Anisotropic Diffusion of $e^\pm$ in Pulsar Halos over Multiple Coherence of Magnetic Fields

TL;DR

This paper explores how the coherence length of interstellar magnetic fields influences the anisotropic diffusion of electron-positron pairs in pulsar halos, affecting their gamma-ray brightness profiles and observed asymmetry.

Contribution

It introduces a model considering multiple magnetic field coherence lengths, reducing the need for specific magnetic geometries to explain halo morphology.

Findings

Magnetic field coherence length impacts halo morphology and brightness profiles.

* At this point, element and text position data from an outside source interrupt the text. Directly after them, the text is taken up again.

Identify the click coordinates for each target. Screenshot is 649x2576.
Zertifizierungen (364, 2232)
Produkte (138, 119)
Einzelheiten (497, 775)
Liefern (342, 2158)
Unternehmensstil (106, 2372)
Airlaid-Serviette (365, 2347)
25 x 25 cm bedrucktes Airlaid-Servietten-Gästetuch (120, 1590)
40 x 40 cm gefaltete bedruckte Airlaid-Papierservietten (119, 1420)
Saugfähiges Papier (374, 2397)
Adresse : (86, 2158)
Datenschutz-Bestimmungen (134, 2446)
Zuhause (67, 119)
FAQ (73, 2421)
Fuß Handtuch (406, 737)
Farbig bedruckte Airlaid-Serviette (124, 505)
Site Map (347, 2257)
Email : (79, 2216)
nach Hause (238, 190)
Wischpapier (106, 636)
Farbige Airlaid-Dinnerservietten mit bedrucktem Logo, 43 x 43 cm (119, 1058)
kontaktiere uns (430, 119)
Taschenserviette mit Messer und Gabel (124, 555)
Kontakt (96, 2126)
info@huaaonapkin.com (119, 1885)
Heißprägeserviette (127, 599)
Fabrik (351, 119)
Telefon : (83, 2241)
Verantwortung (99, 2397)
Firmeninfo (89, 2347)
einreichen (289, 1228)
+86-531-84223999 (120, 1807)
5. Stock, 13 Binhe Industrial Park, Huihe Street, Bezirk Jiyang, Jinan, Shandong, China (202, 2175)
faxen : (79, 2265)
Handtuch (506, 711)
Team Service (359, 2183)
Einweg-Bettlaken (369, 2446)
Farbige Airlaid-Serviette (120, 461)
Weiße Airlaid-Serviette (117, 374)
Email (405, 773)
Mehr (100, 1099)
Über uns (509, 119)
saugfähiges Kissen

Accounting for realistic coherence lengths alleviates model-observation tension.

Halo asymmetry is less pronounced after instrument point spread function smoothing.

Abstract

The slow particle diffusion in pulsar halos, inferred from TeV gamma-ray surface brightness profiles, is attributed to cross-field diffusion under the anisotropic diffusion model. This model assumes sub-Alfv\'enic interstellar turbulence in the surrounding medium of the pulsar and a rough alignment of the line-of-sight of observers towards the pulsars with the local mean magnetic field direction in the halo. In this model, the expected morphology of a pulsar halo is highly dependent on the properties of the interstellar magnetic field. We investigate the anisotropic diffusion of electron-positron pairs across multiple coherence of magnetic fields in pulsar halos in this work. We focus particularly on their influences on the predicted gamma-ray surface brightness profile and the asymmetry of the halo's morphology, as well as the observational expectations by the Large High Altitude Air Shower Observatory (LHAASO). Our results indicate that the requirement of a specific magnetic field geometry can be alleviated when accounting for a limited (and realistic) coherence length of the magnetic field in the model. Also, the halo's morphology may appear less asymmetric, especially after being smoothed by the point spread function of instruments. It largely relaxes the tension between the asymmetric morphology of halos predicted by the model and lack of apparent asymmetric halos detected so far. Our findings demonstrate the important influence of the coherence length of interstellar magnetic field on the distribution of particles around their accelerators, and the consequence on the measured source morphology.